#### [What you are asked to do]
The exercise asks you to copy every line below in which "agent" appears.
START Records for this exercise
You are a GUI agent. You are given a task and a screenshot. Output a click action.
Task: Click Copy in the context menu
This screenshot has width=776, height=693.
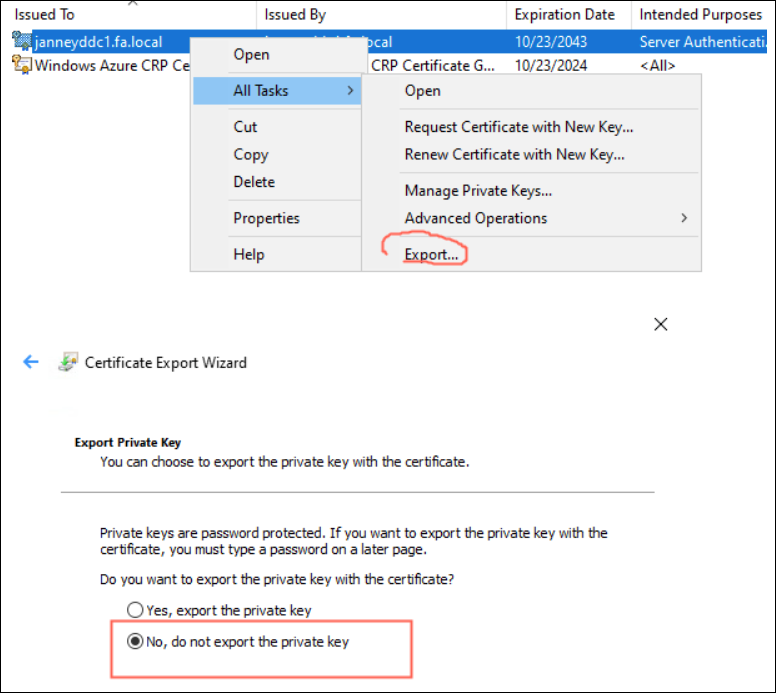tap(250, 155)
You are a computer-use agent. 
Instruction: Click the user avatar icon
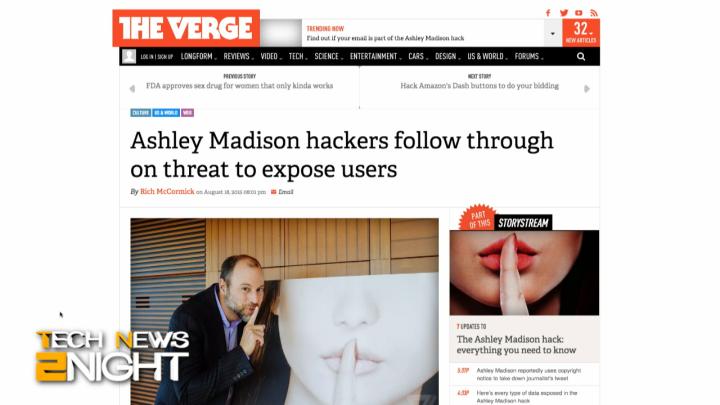129,56
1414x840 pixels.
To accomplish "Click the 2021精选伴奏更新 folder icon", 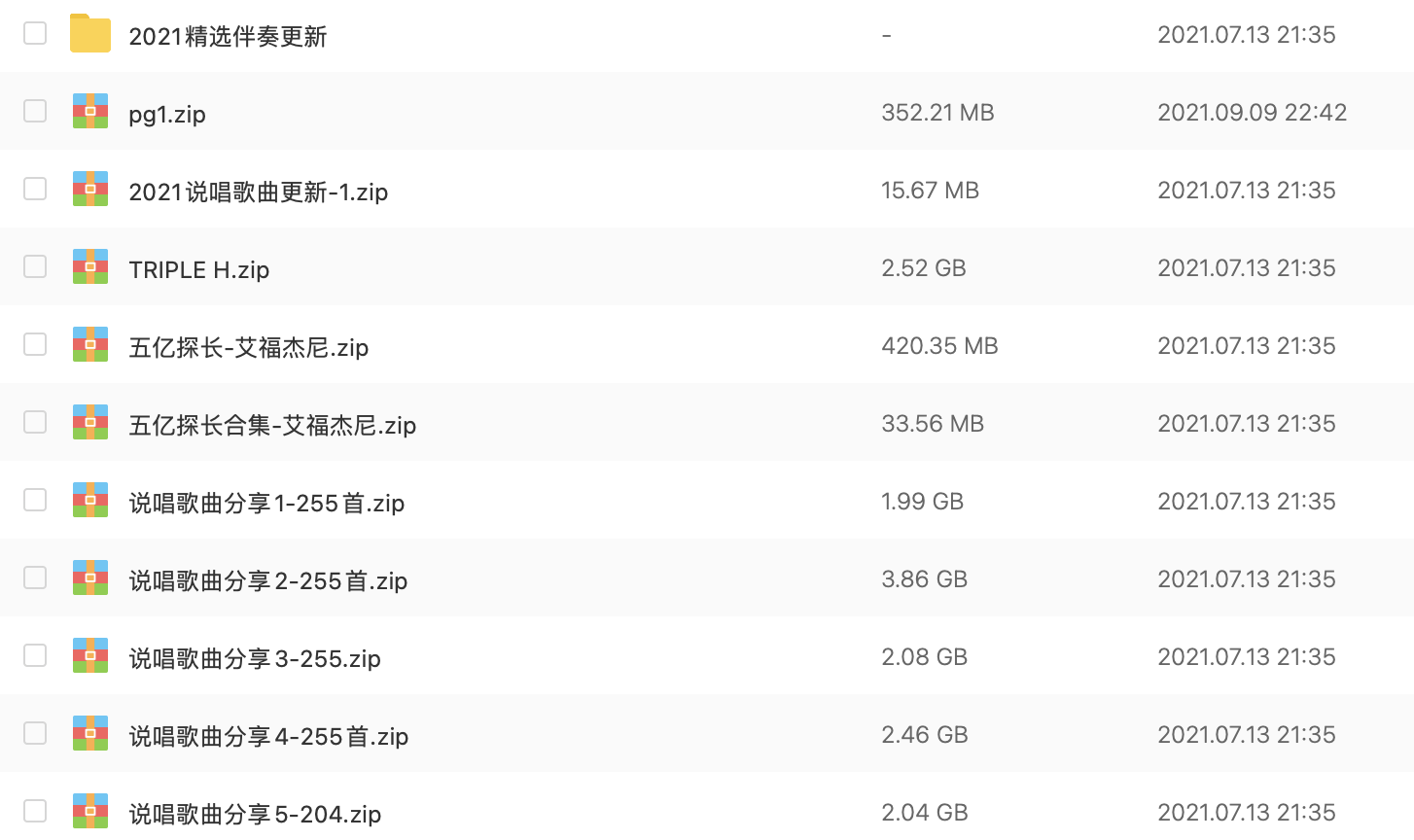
END Records for this exercise
#### [Written response]
You are a GUI agent. You are given a task and a screenshot. Output a click action.
You are a computer-use agent. 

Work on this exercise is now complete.